Мы посвятили отдельную работу, в которой рассматривали связь других публикаций, появлявшихся под именем "Доктора Ястребцова" в конце 1820-х - 1830-х годах, с идеями Баратынского, так что можно поставить вопрос о том, КОМУ принадлежит этот реферат чаадаевских писем, вставленный в издание 1833 года. Можно полагать, что именно таким способом писателям пушкинского круга удалось найти паллиативное решение невыполнимой, для того времени, задачи ознакомления широкого круга читателей с идеями Чаадаева.
Наконец, в 1836 году, после "телескоповской" публикации Баратынский принялся за сочинение - теперь уже прозаического опровержения на это "Философическое письмо", о чем извещал А.И.Тургенев в письме от 24 октября 1836 года П.А.Вяземского и В.А.Жуковского (там же. С. 530).
Несомненно, что новая полемическая инициатива Баратынского не была внезапным порывом, а явилась плодом давнего знакомства с учением Чаадаева и его обдуманной критики. Так как текст этого опровержения до нас не дошел, стихотворение "Недоносок" служит другоценным свидетельством того, как могла бы выглядеть система полемической аргументации Баратынского в 1836 году.

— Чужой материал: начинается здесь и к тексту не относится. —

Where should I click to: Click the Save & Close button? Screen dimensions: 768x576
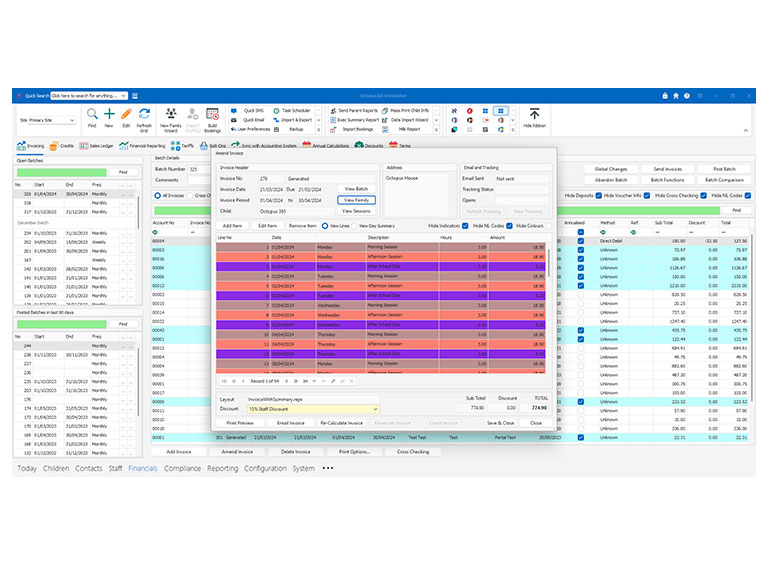click(x=500, y=423)
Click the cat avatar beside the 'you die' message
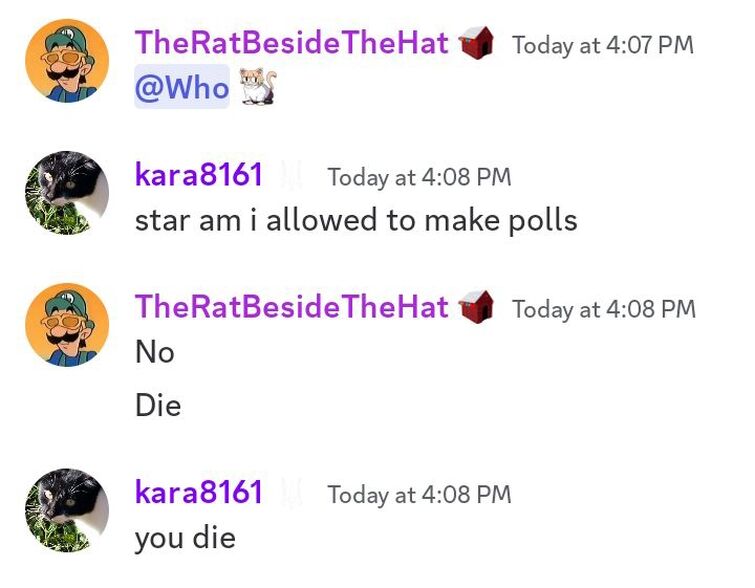Viewport: 755px width, 588px height. (x=67, y=510)
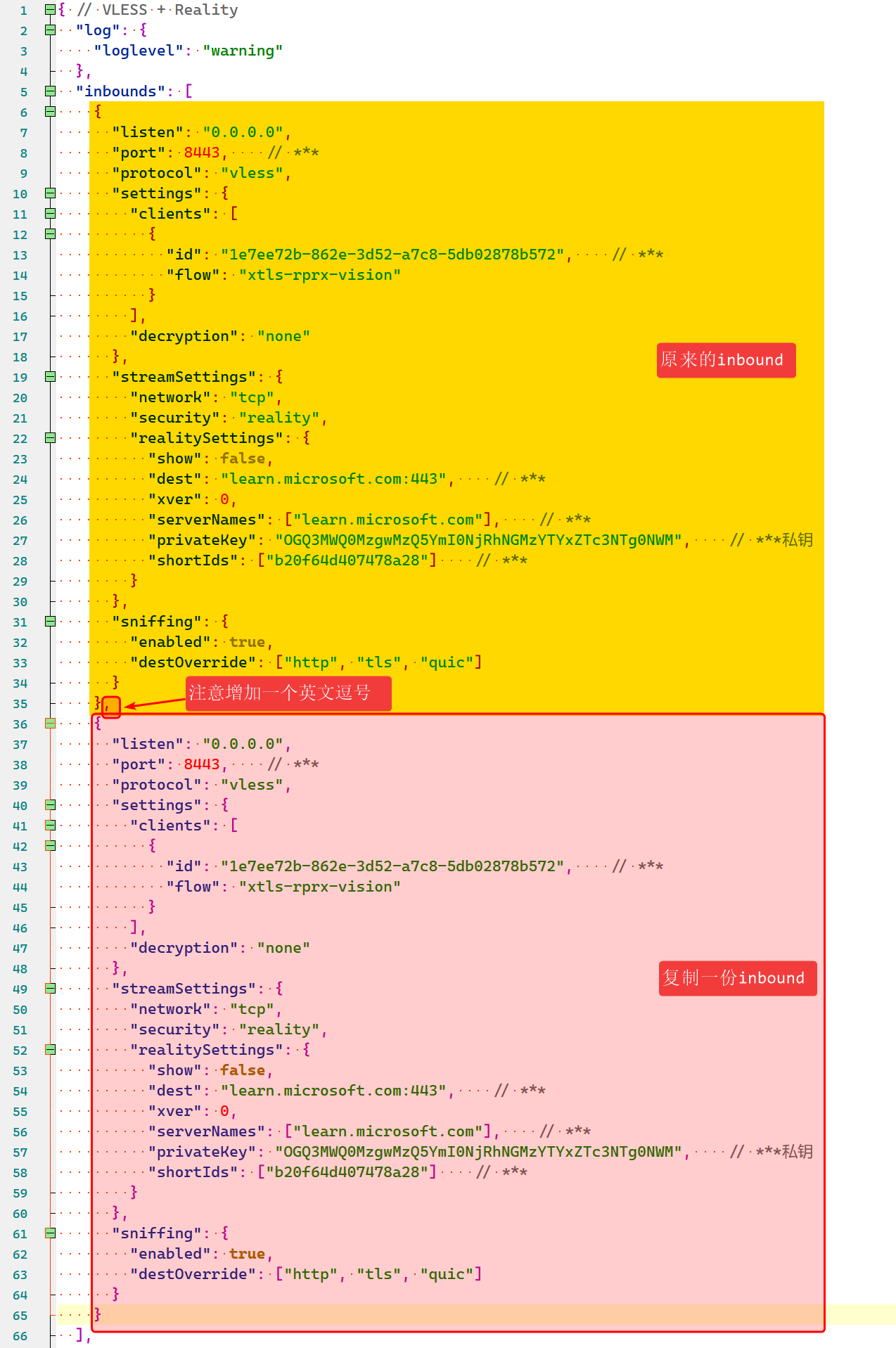This screenshot has width=896, height=1348.
Task: Click the privateKey string on line 57
Action: pyautogui.click(x=478, y=1152)
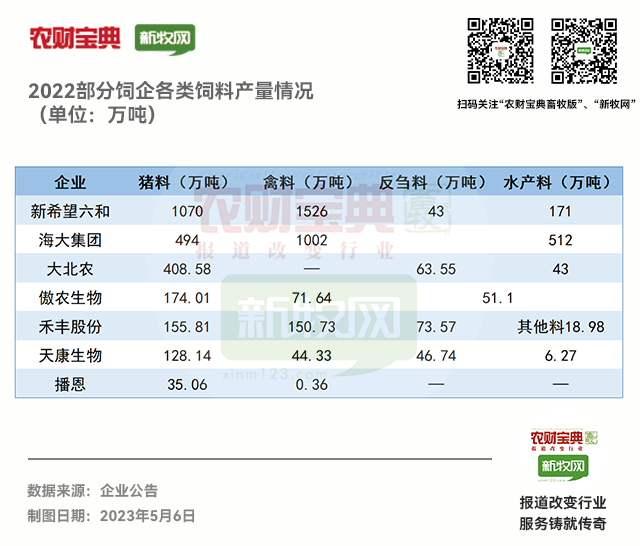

Ключом же к открытию этого поэтического замысла - вновь стали для меня... автобиографические мотивы: звучащие в этом стихотворении, в той самой решающей, переломной, стоящей особняком от всего образного строя стихотворения в целом "военно-исторической" строфе. "Земным ПОСЕЛЕНЦЕМ" называет герой стихотворения здесь человека, и звучит в этом своеобразном именовании - знаменитый, зловещий термин эпохи: "ВОЕННЫЕ ПОСЕЛЕНИЯ", изобретение графа А.А.Аракчеева, некогда - сослуживца отца Баратынского при дворе цесаревича Павла Петровича.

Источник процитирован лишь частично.